PROVIDED MATERIAL>
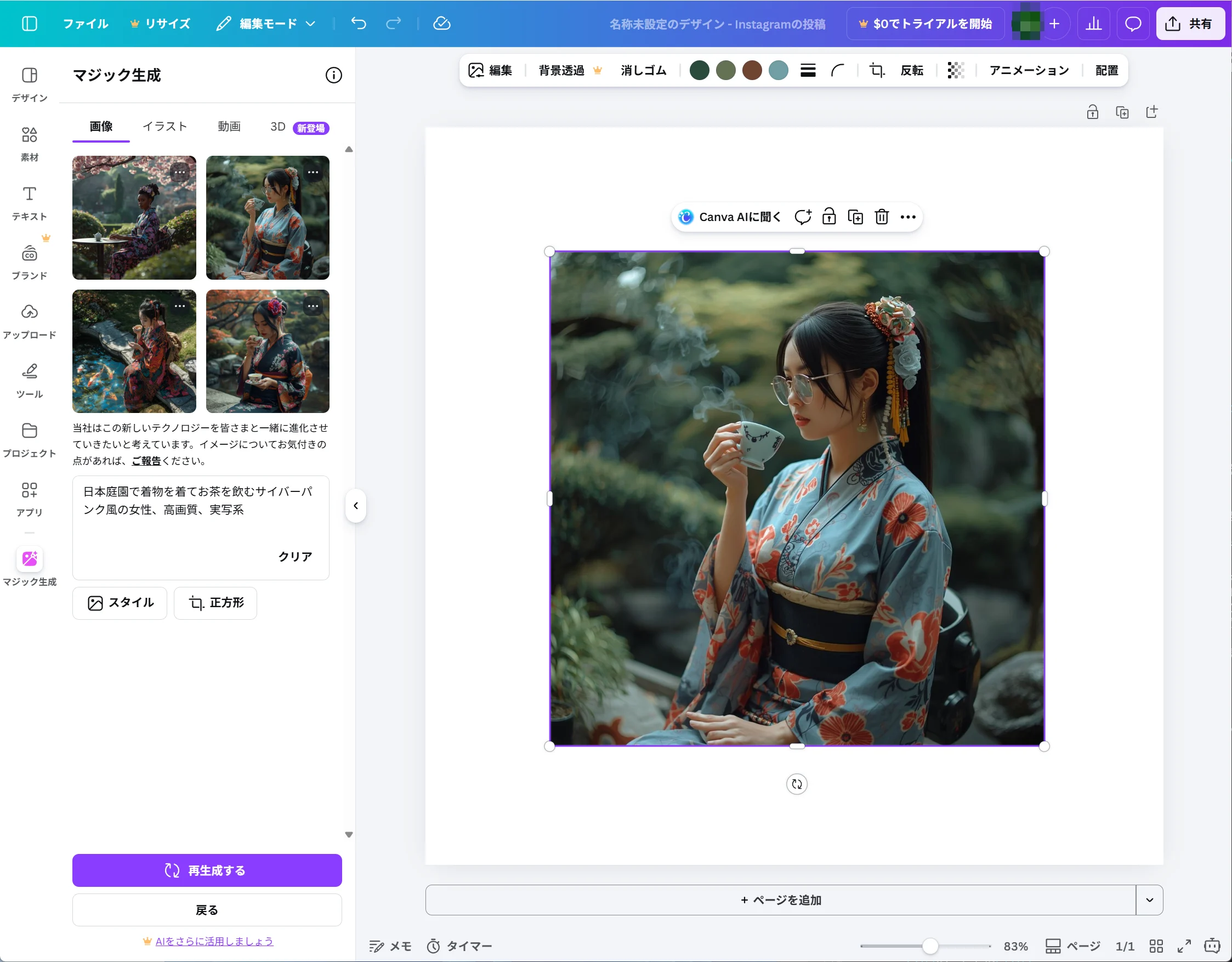1232x962 pixels.
Task: Select the crop tool in the image toolbar
Action: pos(877,70)
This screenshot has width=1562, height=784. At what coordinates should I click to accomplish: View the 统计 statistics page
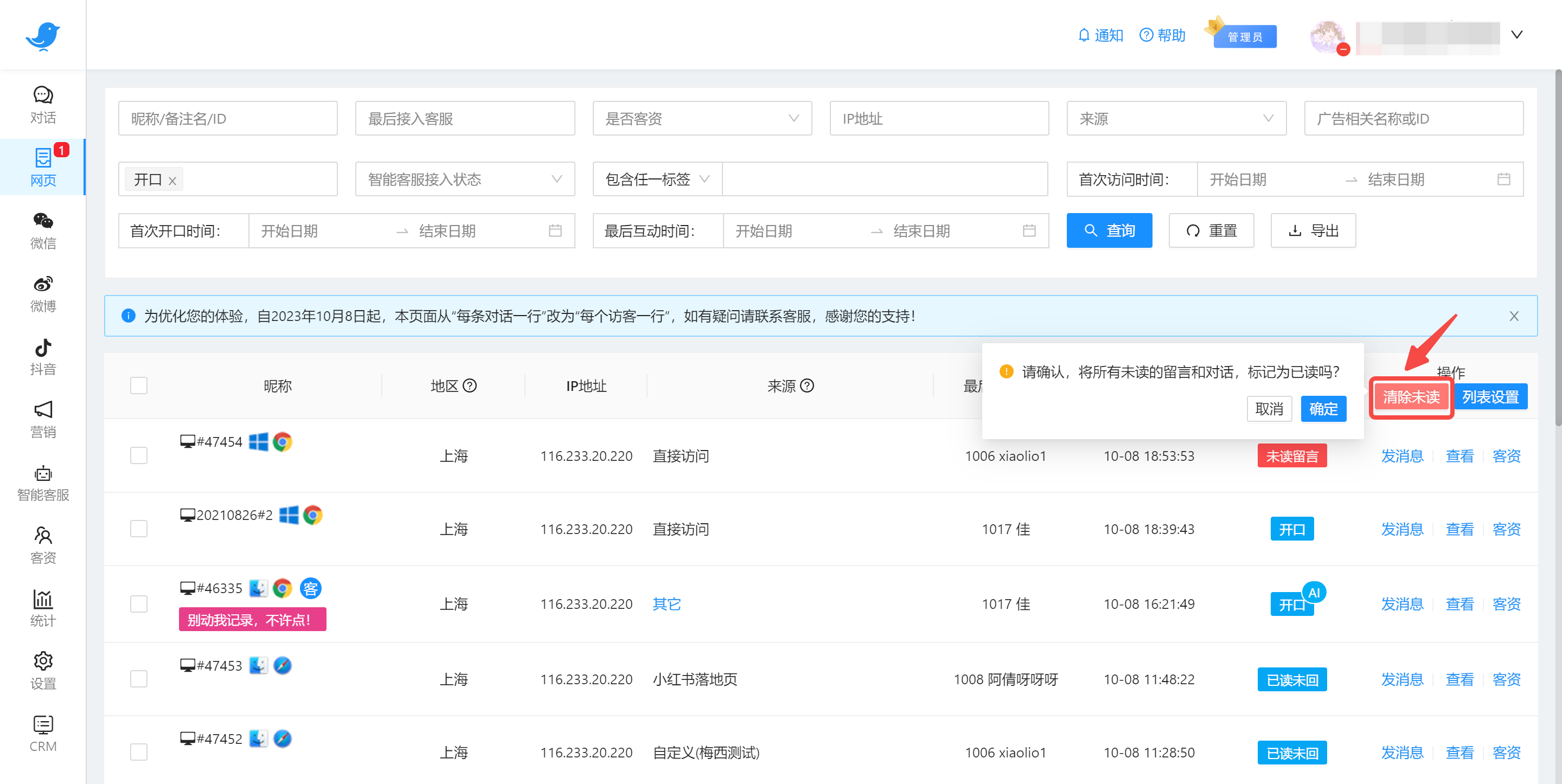pyautogui.click(x=42, y=608)
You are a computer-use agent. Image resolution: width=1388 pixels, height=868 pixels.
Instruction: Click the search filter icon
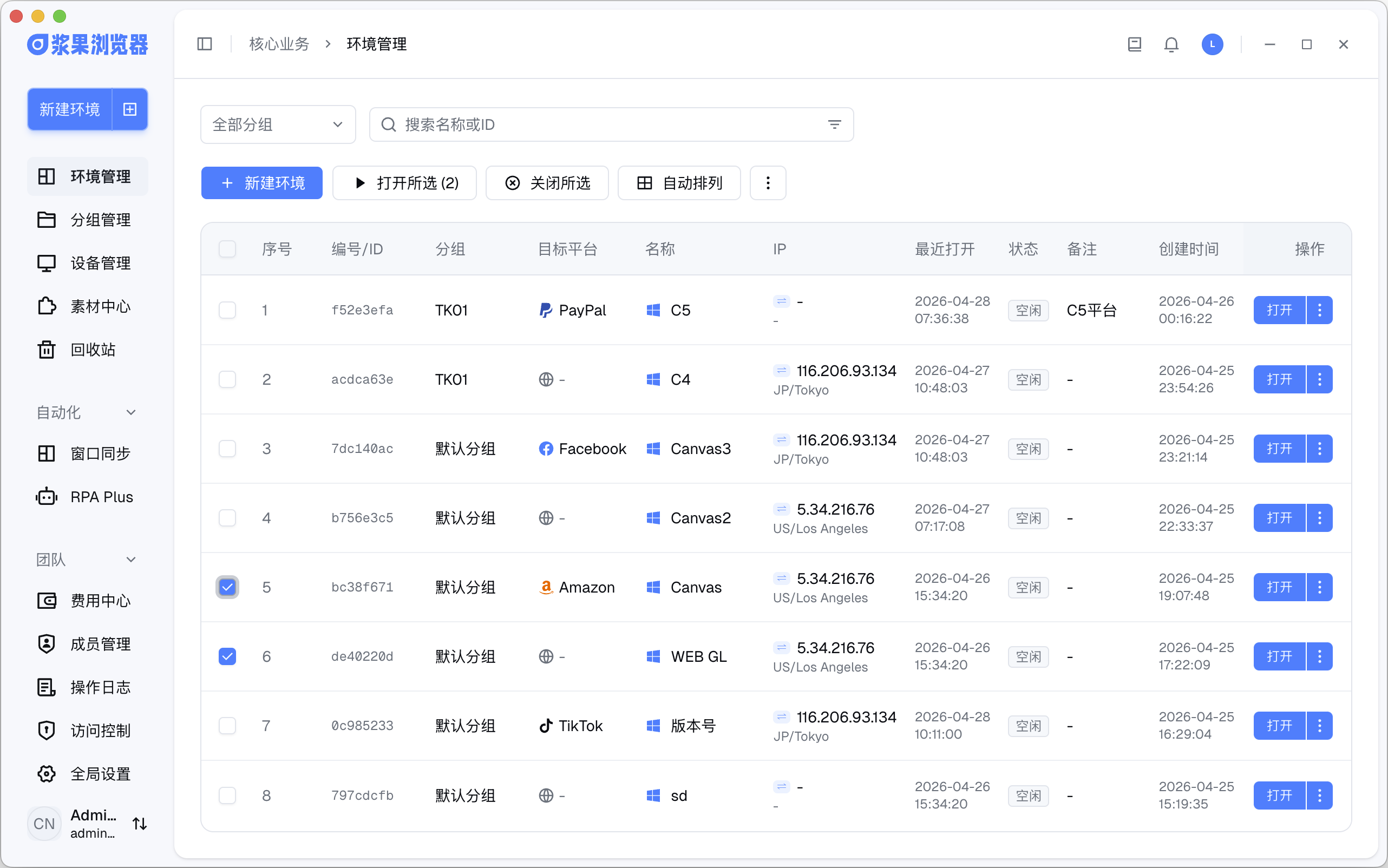834,124
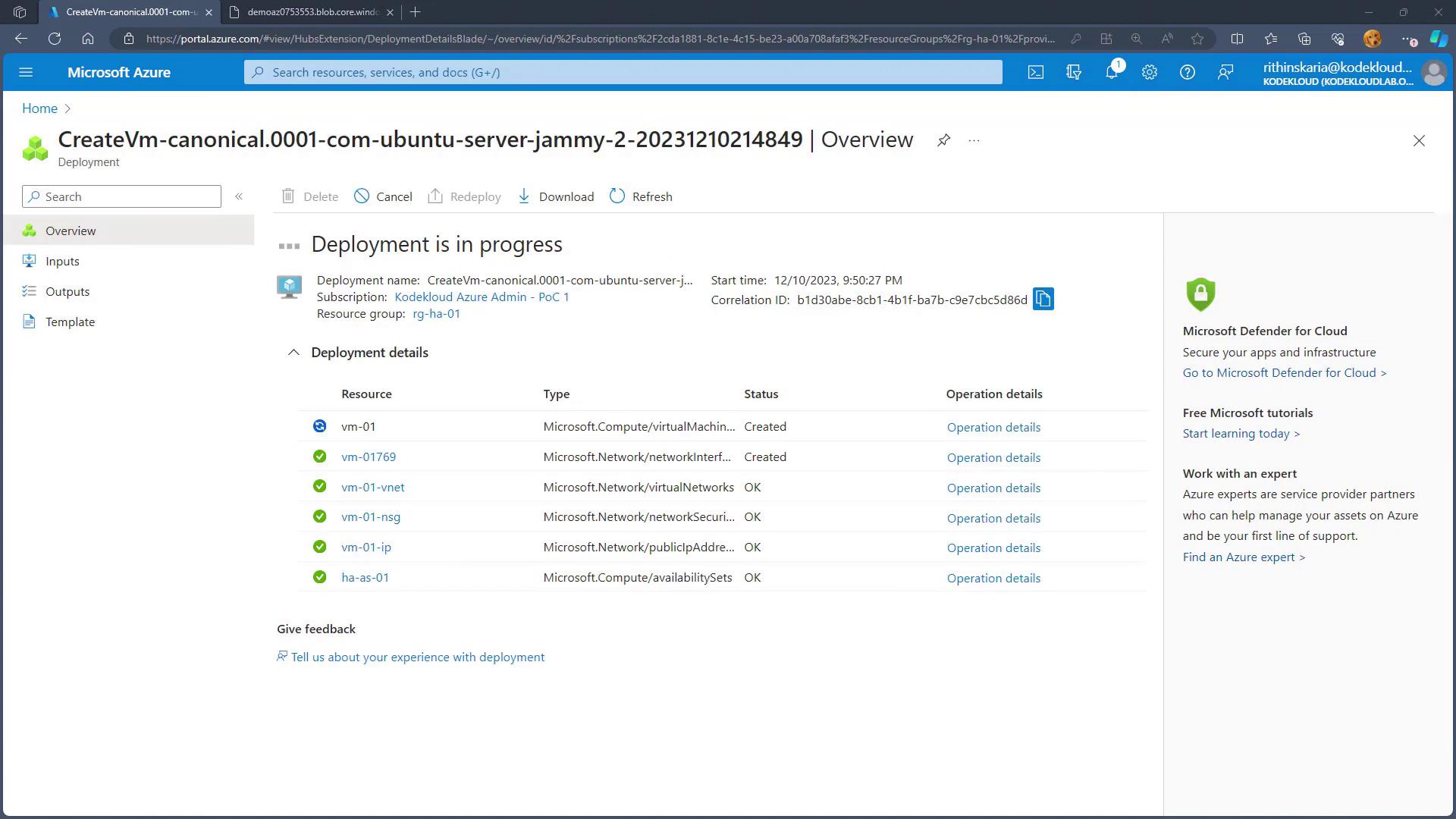Focus the Azure global search box
Image resolution: width=1456 pixels, height=819 pixels.
coord(622,72)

WHAT THE TASK ASKS>
Write out exactly the lines beginning with the line that holds "You are a computer-use" and ending with the final line of the data, both ends included, without the pictures.

RESPONSE AREA>
You are a computer-use agent. Image resolution: width=1388 pixels, height=868 pixels.
Instruction: Click the search filter icon
834,124
Focus the Azure global search box
Image resolution: width=1456 pixels, height=819 pixels.
coord(622,72)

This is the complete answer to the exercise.